━━ SOURCE EXTRACT ━━
WASHINGTON - In one of the few election-year examples of bipartisanship, Democrats and Republicans are jointly cultivating a huge carrot they hope to dangle in front of bankers by yearend.
It comes in the form of a "New Markets" bill that features a $4.5 billion tax credit over 10 years - plus billions of dollars in other incentives - to encourage banks and other institutions to invest in poor areas.
"The New Markets tax credit would increase the universe of investment tools for strengthening communities by offering another investment vehicle," said Mark A. Willis, executive vice president of Chase Manhattan Bank's community development group. "The indirect subsidy offered by the tax credit could make investments that might not otherwise be feasible, feasible."
The credit is part of a legislative package that President Clinton and House Speaker J. Dennis Hastert shook hands on late last year to attract private investment to the country's poorest regions. The House approved the bill in July, and the Senate is expected to clear it before Election Day.
If enacted in its current form, the legislation would make banks and other investors eligible as early as next year for tax credits worth more than 30% of the amount invested in poor inner cities and rural communities, $1 billion of guarantees for low-cost loans funding large job-producing projects, and $150 million of matching venture capital for small businesses. The plan also would increase the low-income housing tax credit by 40%.
"It says to bankers who are hesitant about investing in low-income communities: 'We're going to increase your level of comfort by giving you a tax credit or loan guarantee,' " said Vickie Tassan, Bank of America senior vice president for community development banking. "It lets people experiment while, for banks like B of A that do community development as a line of business anyway, it is just an additional incentive for a normal course of business."
Besides these financial benefits, banks could also get highly sought-after Community Reinvestment Act credit for their investments. Banks must meet three tests under the CRA: lending, service, and investment. Though the investment test is a smaller component, bankers complain that they have a tough time finding qualified investments to satisfy it.
━━━
_STATED TASK A_:
Reproduce the listing of dataset items that follows word for word, but leave out the pictures.
━━ INFORMATION SHOWN ━━
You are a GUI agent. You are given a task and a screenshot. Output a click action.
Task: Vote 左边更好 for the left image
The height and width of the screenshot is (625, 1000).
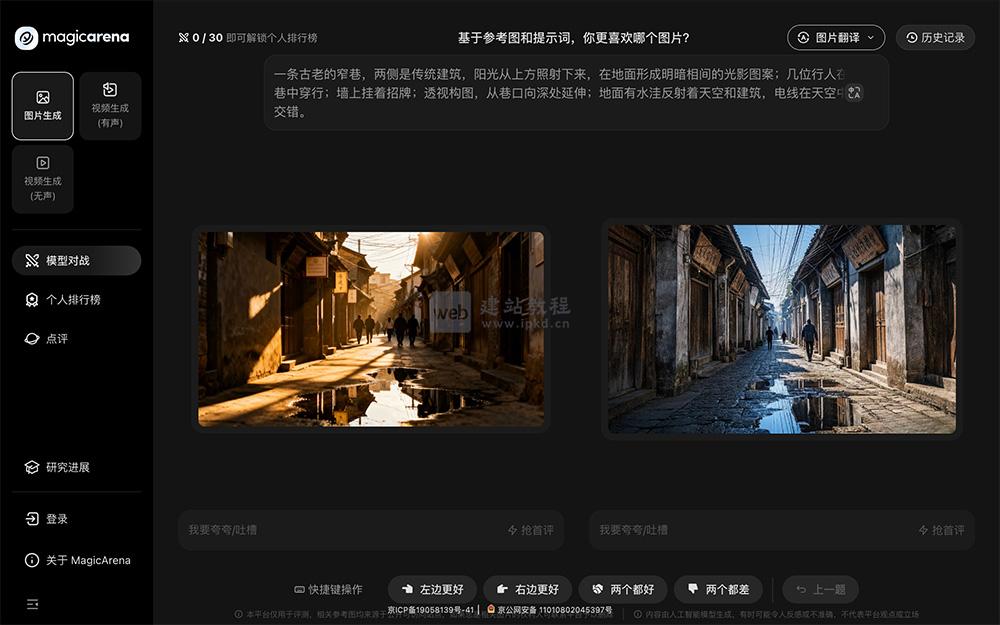(x=432, y=589)
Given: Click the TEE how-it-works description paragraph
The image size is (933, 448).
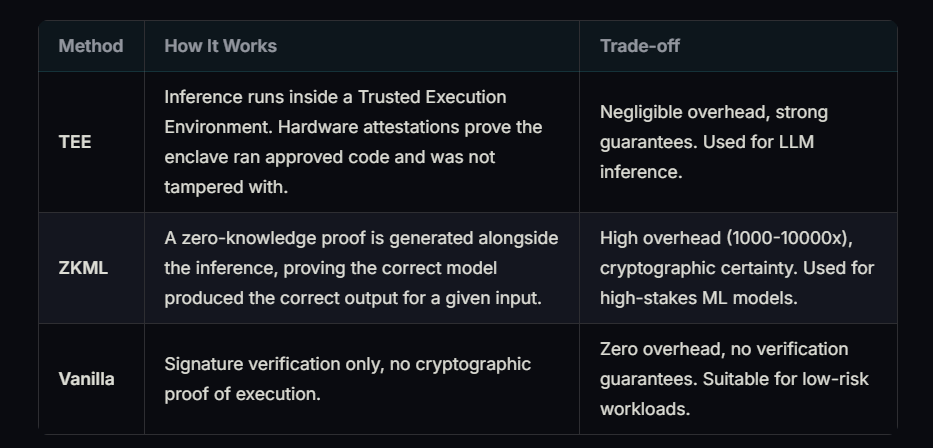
━━━
_STATED TASK B_:
Name every person the article above on the New Markets bill mentions by name.

_RESULT A_:
You are a GUI agent. You are given a task and a screenshot. Output a click action.
Task: Vote 左边更好 for the left image
The height and width of the screenshot is (625, 1000).
(x=432, y=589)
Given: Click the TEE how-it-works description paragraph
The image size is (933, 448).

_RESULT B_:
Mark A. Willis
President Clinton
J. Dennis Hastert
Vickie Tassan